Particularly in schools that previously required masks and safeguards, the changes and the contagiousness of BA. 5 could mean more illness, Hersh said. “There’s going to be more risk of COVID transmission in our schools than there has been to date,” he said.


The CDC’s revisions on Thursday arrive after many education leaders have already drawn up safety plans for their school systems — and as some schools are already open and filled with students.


Randi Weingarten, president of the American Federation of Teachers, said this week that this school year is not a time for additional mandates. Even though COVID-19 remains serious, she said that it’s less serious than before and the focus must be on the basics — reading, science, math, extracurricular activities — with masking, testing and vaccinations available.


The 2022-23 school year is the first to start with children of all ages eligible to be vaccinated against COVID-19. By last school year, vaccinations were widely available for young people: 30% of kids ages 5 to 11 have received at least two shots, as have 60% of 12-to-17-year-olds, according to CDC data.
The CDC guidance emphasized ventilation — which drew wide agreement from experts.


Don Milton, a University of Maryland environmental scientist who has advised the White House and others on airborne transmission, said it is easier to create safe environments than to place the burden on individuals to keep themselves and others safe. Increasing attention to ventilation filtration and air disinfection are key, he said. They help slow the spread of COVID and other respiratory infections.
“We know this stuff works, and we need to be upping our game,” Milton said. “If the CDC is emphasizing it more, that’s progress.”

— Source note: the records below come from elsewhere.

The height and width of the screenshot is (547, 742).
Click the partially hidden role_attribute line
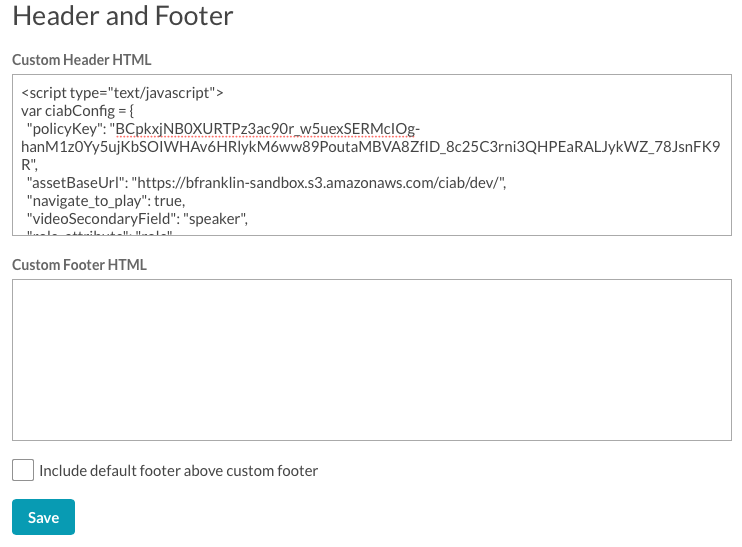(x=100, y=233)
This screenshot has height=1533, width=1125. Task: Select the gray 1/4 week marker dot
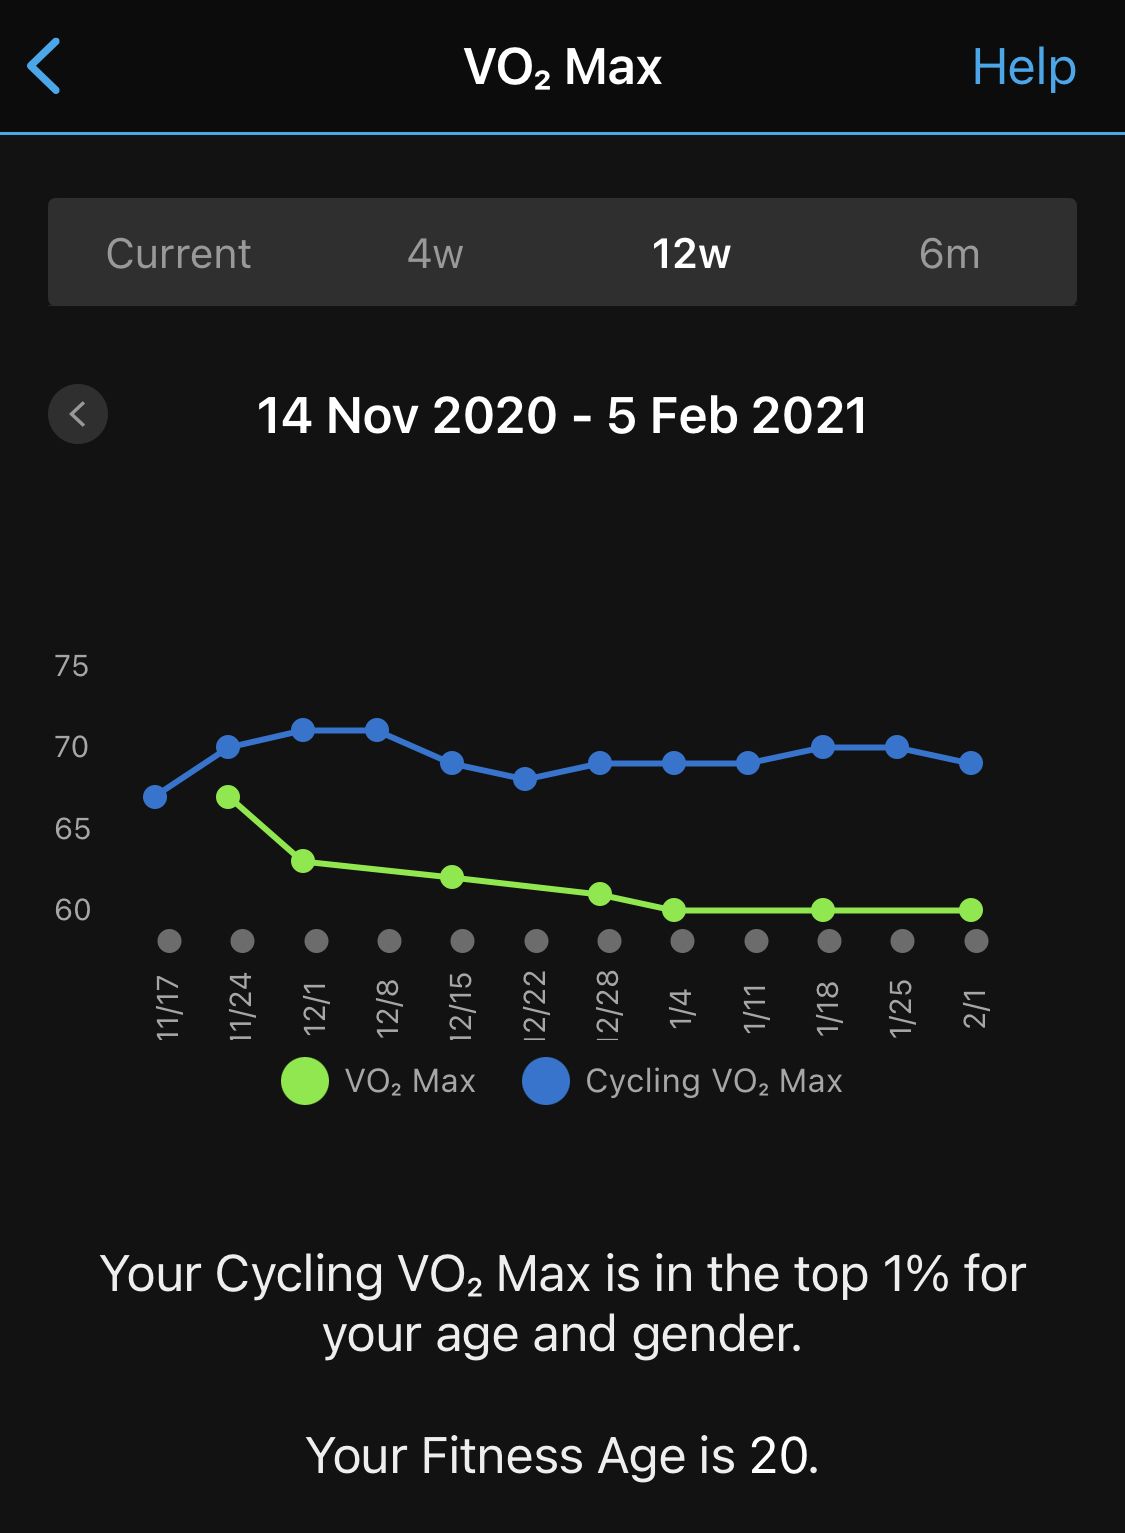click(682, 941)
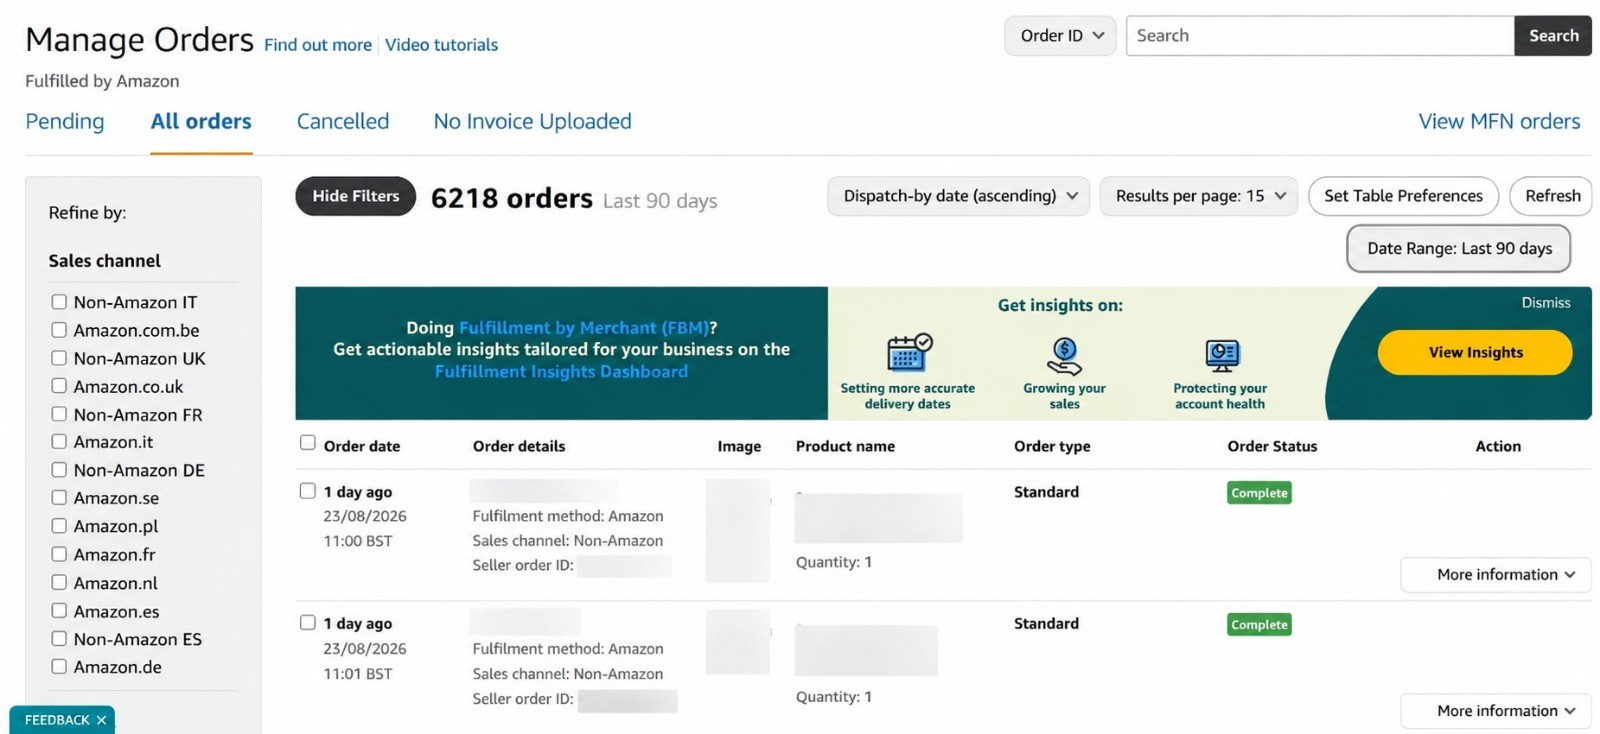This screenshot has width=1600, height=734.
Task: Open the Cancelled orders tab
Action: point(343,121)
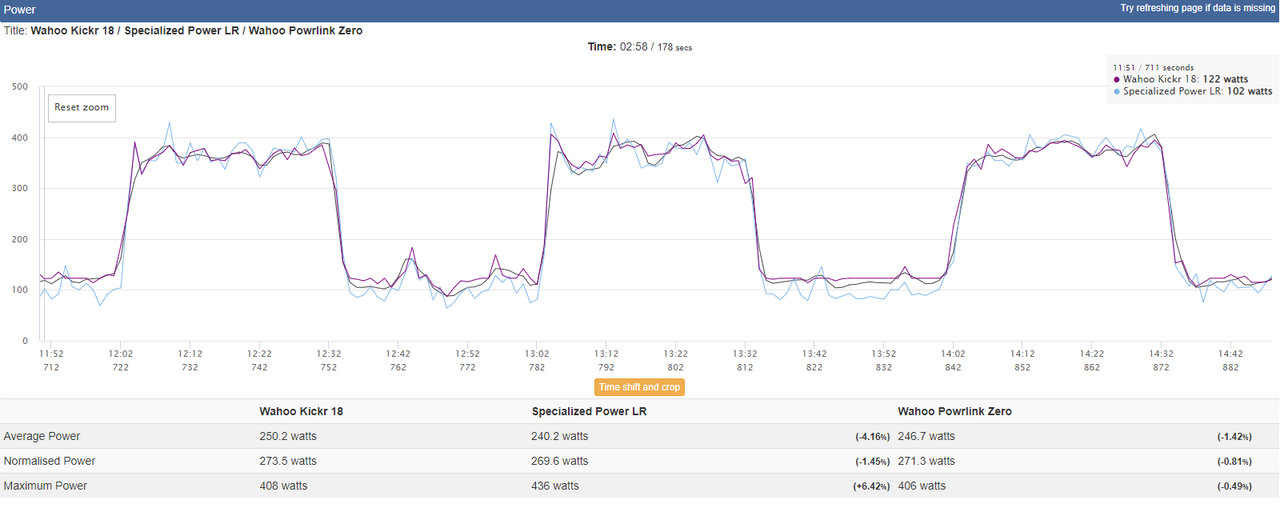Click the 12:02 time axis label

pos(121,354)
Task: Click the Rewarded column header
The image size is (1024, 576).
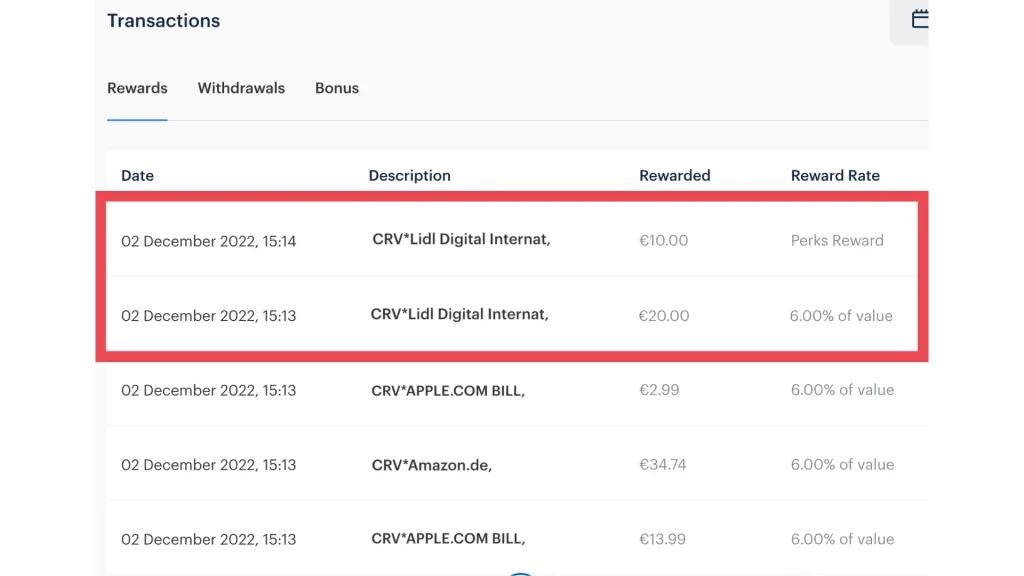Action: pos(674,175)
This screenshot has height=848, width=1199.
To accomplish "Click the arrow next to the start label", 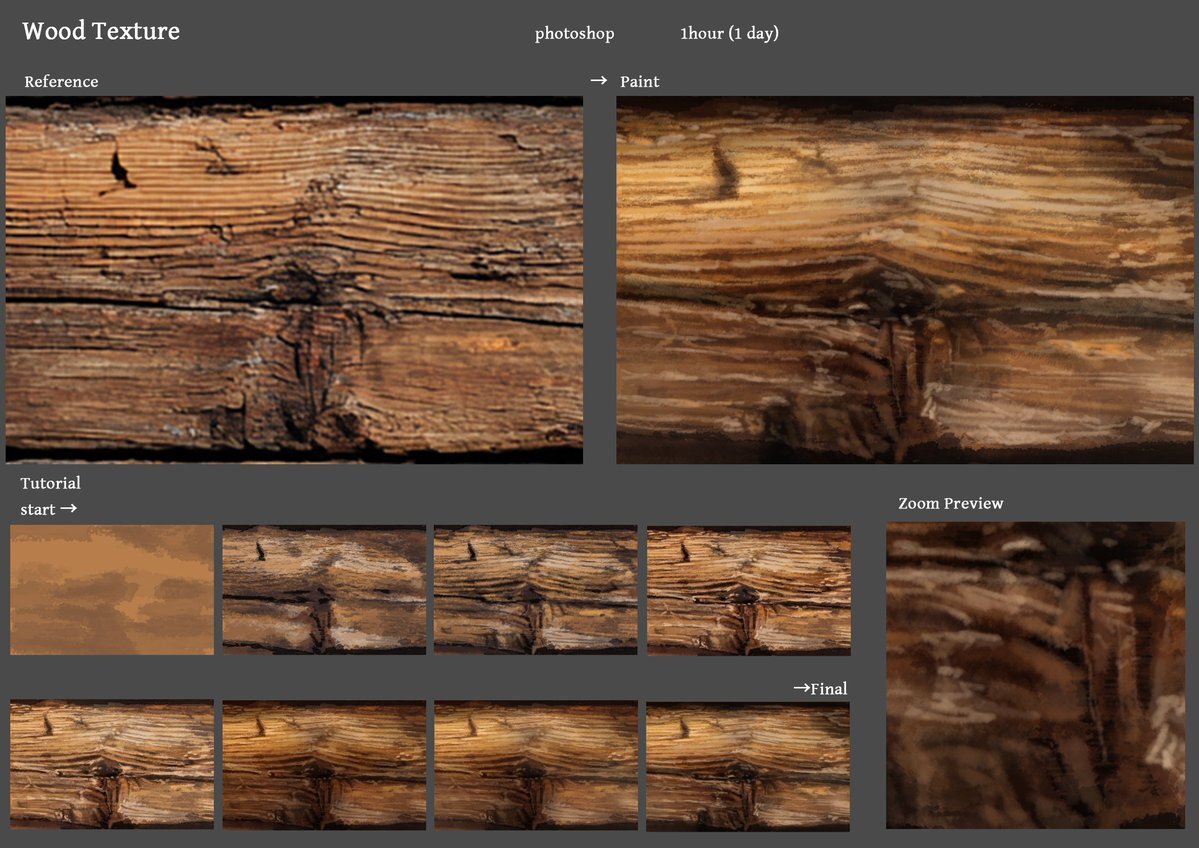I will [x=68, y=509].
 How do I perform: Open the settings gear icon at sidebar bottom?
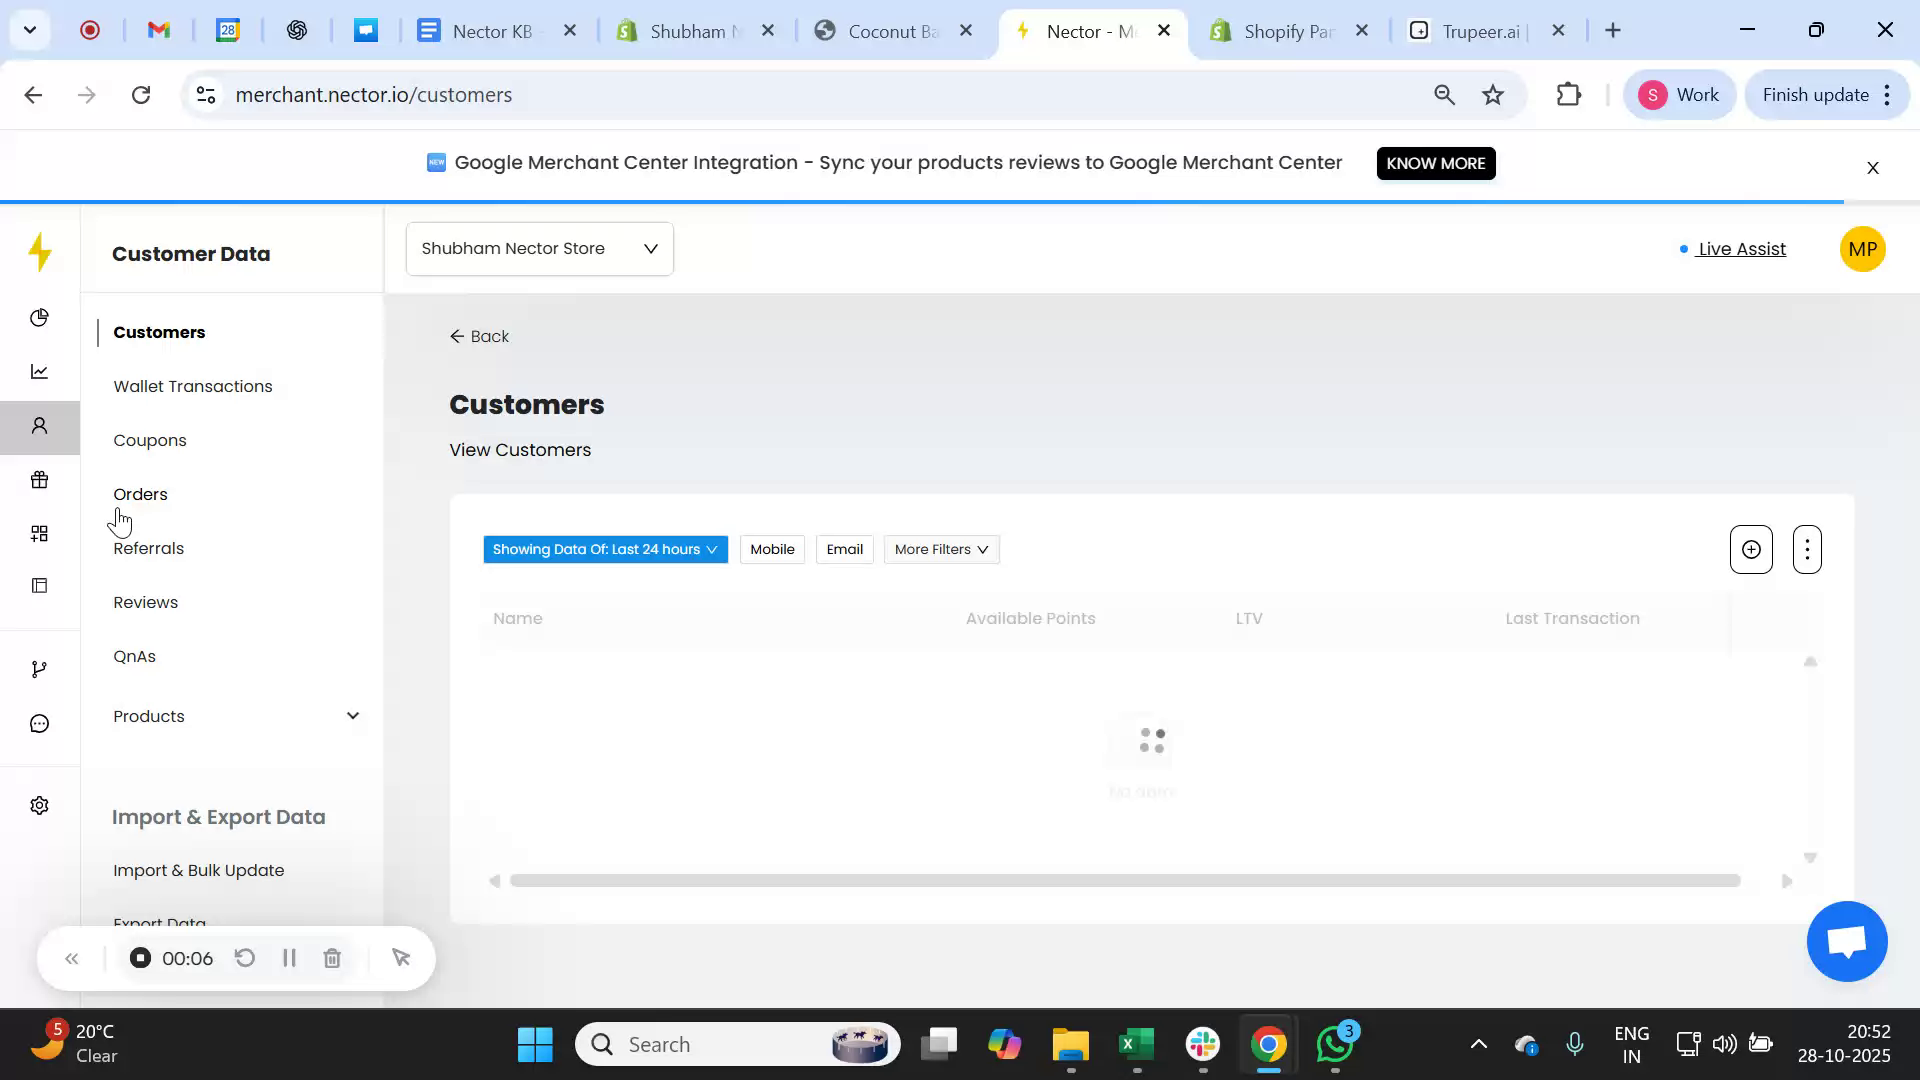click(39, 805)
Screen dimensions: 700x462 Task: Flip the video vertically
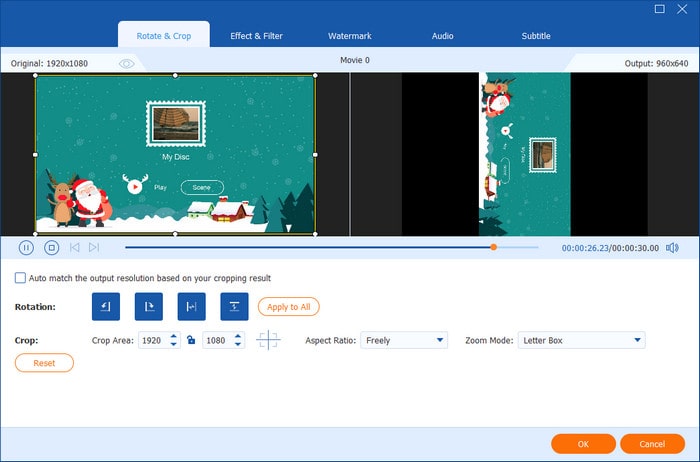tap(234, 307)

In Washington, D.C., public schools, Becky Reina, a mother of two children who attended Cleveland Elementary School, said she would welcome more attention to how air is circulated in schools. She said HVAC problems were routine last school year, and that sometimes they would temporarily be resolved in one classroom, only to pop up in another. “Great if they’re emphasizing updated ventilation, because I agree that’s one of the key things to keeping COVID under control,” Reina, 41, said.


While schools may do less testing under the CDC guidelines, parents could decide to test more, said Maria Portela Martinez, chief of family medicine in the department of emergency medicine at the George Washington School of Medicine and Health Sciences in Washington, D.C.


“Some of the responsibility falls onto the family and the individuals if the testing is not being done at school,” she said. Still, she added, “it is not realistic to expect the schools to test indefinitely. It is a financial burden and it is logistically complicated.”